Ursodeoxycholyl lysophosphatidylethanolamide is better than UDCA or PC in inhibiting apoptosis and liver injury (Chamulitrat et al., 2009
; Pathil et al., 2011a
). PC synthesis is known to be downregulated during apoptosis, and that PC supplementation provides protection (Cui and Houweling, 2002
). In addition to UDCA-LPE’s ability to inhibit apoptosis, the PC generated by UDCA-LPE by ways of CDS1 upregulation could also be a mechanism for its anti-apoptosis effects (Figure C). In support of this notion, the contents of product of CDS1 CDP-diacylglycerol contents are found to be decreased in livers of diabetic rats (Whiting et al., 1977
), and increased CDS1 is found during the development of heart failure and identified to be involved in compensatory mechanisms (Saini-Chohan et al., 2009
). These data suggest protective function of CDS1 and consistent with UDCA-LPE protection.
In addition to UDCA (Simko and Michael, 1994
), other protective bile acids, such as 5 beta-scymnol (Slitt et al., 2004
), have been shown to reduce liver injury and acetaminophen toxicity. UDCA-LPE may be hepatoprotective in these settings as UDCA-LPE is superior to UDCA. Furthermore, UDCA-LPE inhibits activities of hepatic phospholipase A2 thus decreasing the levels of cytotoxic lyso PC (Pathil et al., 2011a
). It has been shown that CDS1 activity is inhibited by lyso PC in vitro
(Lin et al., 1991
). UDCA-LPE’s ability to lower lyso PC concentrations may lead to increases in CDS1 activity and hence increased PC. Increased CDS1 and PC abundance by UDCA-LPE could also provide dilinoleyl- or polyenyl PC (Aleynik et al., 1997
; Lieber et al., 2003
) as well as PC-containing medium-chain fatty acids, such as dilauroyl PC, which is a new PC molecule recently identified to elicit protective anti-diabetic effects (Lee et al., 2011
). Alternatively, UDCA-LPE may prevent PC export to extracellular space thus allowing more PC for maintaining cell integrity during stress. Further analyses of PC export genes affected by UDCA-LPE are still yet to be determined.

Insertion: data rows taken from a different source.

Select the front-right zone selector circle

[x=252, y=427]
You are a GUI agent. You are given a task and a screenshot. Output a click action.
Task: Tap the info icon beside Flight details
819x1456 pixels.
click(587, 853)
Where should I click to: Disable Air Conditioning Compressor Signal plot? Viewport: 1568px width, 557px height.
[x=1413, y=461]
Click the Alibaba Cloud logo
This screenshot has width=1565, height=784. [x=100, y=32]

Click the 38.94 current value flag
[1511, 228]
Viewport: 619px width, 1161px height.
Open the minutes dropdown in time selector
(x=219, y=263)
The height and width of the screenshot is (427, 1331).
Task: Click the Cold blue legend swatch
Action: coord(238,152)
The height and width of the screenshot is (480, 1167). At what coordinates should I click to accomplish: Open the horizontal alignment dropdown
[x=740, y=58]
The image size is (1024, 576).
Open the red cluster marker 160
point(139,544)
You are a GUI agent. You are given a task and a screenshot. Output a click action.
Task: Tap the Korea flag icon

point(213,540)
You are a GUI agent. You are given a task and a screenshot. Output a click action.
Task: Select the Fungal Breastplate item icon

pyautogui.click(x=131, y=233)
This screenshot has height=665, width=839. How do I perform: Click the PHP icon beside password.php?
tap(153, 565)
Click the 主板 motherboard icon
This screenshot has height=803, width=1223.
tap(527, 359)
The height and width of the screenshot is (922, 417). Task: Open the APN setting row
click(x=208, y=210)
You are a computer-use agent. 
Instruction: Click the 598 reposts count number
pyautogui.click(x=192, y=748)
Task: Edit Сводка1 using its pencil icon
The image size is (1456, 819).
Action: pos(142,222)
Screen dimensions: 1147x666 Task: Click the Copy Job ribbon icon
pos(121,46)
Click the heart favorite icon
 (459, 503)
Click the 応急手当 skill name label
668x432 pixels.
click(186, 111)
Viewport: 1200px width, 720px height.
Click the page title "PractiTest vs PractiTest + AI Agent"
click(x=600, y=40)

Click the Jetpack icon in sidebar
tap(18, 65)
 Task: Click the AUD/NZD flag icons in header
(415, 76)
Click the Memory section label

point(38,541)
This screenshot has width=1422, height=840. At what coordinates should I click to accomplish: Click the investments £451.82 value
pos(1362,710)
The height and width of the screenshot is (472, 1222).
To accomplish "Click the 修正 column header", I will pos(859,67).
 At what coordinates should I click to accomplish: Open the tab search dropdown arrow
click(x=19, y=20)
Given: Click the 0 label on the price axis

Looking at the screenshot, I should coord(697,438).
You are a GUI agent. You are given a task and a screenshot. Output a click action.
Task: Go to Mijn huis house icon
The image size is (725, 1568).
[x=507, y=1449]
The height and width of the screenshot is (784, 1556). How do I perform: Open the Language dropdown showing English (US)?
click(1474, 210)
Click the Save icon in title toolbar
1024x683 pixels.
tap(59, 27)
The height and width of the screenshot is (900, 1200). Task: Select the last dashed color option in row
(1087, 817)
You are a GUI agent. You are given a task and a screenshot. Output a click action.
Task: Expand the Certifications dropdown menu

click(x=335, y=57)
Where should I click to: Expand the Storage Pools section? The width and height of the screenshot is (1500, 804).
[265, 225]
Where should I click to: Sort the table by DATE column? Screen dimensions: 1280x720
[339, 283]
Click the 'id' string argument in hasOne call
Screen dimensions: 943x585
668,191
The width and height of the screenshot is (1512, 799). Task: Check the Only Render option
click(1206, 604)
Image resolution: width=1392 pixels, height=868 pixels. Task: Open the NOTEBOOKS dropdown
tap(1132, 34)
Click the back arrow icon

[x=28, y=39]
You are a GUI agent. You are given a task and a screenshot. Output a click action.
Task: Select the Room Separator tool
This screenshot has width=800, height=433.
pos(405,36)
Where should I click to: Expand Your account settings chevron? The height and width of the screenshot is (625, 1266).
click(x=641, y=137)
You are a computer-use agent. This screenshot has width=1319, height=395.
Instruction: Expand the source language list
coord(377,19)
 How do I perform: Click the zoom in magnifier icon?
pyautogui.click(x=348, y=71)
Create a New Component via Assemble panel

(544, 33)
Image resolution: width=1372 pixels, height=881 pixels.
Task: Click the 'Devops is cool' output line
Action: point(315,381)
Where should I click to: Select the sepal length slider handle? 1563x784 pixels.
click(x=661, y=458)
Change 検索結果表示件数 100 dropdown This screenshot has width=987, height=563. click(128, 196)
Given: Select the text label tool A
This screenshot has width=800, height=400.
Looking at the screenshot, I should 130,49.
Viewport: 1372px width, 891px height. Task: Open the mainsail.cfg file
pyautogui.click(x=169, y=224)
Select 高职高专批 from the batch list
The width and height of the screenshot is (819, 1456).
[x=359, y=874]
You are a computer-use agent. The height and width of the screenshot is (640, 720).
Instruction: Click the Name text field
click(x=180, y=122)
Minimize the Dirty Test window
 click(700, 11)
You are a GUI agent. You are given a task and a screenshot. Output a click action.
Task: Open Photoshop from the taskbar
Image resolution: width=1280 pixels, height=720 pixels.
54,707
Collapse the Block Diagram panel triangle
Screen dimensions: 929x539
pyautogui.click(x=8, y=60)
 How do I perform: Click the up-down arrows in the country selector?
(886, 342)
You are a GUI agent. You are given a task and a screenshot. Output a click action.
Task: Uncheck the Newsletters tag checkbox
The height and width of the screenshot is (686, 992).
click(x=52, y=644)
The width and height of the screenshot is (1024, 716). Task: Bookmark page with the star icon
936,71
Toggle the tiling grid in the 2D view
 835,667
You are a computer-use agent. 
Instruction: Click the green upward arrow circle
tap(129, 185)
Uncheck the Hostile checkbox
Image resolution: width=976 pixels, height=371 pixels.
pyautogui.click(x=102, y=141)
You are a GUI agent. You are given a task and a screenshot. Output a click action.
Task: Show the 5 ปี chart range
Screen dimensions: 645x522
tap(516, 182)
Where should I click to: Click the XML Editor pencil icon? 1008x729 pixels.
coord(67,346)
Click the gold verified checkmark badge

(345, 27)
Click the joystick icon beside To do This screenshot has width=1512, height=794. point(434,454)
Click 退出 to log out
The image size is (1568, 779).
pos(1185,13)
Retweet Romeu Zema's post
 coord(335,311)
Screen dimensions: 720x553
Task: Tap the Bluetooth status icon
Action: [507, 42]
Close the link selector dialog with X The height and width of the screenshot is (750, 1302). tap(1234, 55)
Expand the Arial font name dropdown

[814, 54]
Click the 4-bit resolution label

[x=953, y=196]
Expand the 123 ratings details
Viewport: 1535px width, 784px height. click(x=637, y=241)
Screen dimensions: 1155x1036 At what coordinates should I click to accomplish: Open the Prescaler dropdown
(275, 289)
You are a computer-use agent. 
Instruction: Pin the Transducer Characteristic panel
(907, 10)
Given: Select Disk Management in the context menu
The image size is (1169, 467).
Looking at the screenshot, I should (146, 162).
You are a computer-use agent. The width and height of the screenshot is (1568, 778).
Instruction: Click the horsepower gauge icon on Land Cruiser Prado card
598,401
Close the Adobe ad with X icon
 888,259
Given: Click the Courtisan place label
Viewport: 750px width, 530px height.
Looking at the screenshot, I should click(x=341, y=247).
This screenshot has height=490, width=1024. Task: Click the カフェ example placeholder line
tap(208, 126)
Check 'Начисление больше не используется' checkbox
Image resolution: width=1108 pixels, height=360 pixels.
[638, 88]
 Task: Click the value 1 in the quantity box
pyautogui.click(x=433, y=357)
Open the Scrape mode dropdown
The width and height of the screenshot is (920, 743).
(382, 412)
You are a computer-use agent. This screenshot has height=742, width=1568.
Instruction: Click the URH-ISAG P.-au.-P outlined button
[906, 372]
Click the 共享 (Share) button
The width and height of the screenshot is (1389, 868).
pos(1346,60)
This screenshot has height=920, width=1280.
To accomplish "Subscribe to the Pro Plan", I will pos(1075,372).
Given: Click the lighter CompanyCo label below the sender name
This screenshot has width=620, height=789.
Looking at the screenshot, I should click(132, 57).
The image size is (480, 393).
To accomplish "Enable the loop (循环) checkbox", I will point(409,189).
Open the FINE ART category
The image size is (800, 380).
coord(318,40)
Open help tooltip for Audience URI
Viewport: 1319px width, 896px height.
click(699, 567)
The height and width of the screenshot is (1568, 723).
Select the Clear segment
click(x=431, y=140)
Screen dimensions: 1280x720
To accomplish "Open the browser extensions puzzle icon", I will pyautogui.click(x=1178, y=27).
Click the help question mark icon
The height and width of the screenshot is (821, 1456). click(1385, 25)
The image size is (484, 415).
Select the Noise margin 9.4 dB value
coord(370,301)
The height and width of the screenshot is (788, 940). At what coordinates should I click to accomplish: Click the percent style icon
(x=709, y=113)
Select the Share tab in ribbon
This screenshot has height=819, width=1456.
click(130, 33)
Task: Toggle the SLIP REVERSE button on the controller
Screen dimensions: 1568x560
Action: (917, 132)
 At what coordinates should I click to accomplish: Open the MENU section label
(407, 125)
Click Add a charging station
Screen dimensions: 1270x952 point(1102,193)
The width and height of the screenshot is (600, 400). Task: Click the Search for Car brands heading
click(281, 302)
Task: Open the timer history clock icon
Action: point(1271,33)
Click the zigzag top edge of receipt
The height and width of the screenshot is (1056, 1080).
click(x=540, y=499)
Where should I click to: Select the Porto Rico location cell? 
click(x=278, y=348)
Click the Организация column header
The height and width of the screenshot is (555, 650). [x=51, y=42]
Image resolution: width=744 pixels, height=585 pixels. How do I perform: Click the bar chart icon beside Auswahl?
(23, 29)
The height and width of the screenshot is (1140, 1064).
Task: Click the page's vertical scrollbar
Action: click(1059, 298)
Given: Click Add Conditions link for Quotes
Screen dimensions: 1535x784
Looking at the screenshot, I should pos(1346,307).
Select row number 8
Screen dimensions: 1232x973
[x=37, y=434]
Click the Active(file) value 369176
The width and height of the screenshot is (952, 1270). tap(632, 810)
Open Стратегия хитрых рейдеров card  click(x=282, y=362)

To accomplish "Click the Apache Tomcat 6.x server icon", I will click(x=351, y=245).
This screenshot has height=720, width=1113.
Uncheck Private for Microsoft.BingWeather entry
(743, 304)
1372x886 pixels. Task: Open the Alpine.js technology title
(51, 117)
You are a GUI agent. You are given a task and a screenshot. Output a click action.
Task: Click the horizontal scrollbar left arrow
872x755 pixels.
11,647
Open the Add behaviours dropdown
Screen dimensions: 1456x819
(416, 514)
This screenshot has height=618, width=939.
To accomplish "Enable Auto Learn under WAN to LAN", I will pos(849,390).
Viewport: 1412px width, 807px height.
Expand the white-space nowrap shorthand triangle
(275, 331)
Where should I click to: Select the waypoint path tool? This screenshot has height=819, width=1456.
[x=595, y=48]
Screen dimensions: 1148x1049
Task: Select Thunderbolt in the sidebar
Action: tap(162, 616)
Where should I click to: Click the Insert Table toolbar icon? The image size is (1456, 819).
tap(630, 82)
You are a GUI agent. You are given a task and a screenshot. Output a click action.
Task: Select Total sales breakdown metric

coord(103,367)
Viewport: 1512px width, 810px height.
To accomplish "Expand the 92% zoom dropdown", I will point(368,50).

It is possible that increases of PC may indicate increased availability of free fatty acids due to upregulation of lipogenic genes by drug treatment (Anthérieu et al., 2011
). This possibility may be applicable for treatment longer than 4
h to allow protein translation. UDCA-LPE’s ability to increase lipogenic genes such as fatty acid synthase and elongase genes has previously been observed (unpublished data). These de novo
lipogenic lipids including PC in fact reflect the protection against cell death during palmitate stress after 20
h (Collins et al., 2010
; Green and Olsen, 2011
). It has been shown that CDS1 expression is concomitantly increased with lipogenesis genes fatty acid synthase during fetal lung development (Zhang et al., 2004
), it is surmised that CDS1 may be similarly regulated by de novo
lipogenesis transcription factors. As UDCA-LPE elicits lipoprotection after 20
h treatment, UDCA-LPE may be found most effective in treatment of pathological acute hepatotoxicity as to compare with normal physiological conditions. While many cationic amphiphilic drugs such as chlorpromazine and tamoxifen are known to be cytotoxic to hepatocytes by inducing phospholipidosis (Chatman et al., 2009
), it is still to be determined whether UDCA-LPE could accumulate phospholipids in lysosomes (which are the organelles for phospholipidosis). As UDCA-LPE targets mitochondria by inhibiting the loss of mitochondrial membrane potentials (Chamulitrat et al., 2009
), UCDA-LPE may elicit protection during acute liver injury at this organelle (Pathil et al., 2011a
). PC could likely be accumulated in the mitochondrial membrane for protection.
We herein demonstrated that UDCA-LPE rapidly caused accumulation of hepatic PC likely by stimulation of specific signaling pathways of PC metabolism. Further experiments are still yet to be performed to investigate UDCA-LPE protective effects against severe hepatotoxicity induced by drugs such as acetaminophen.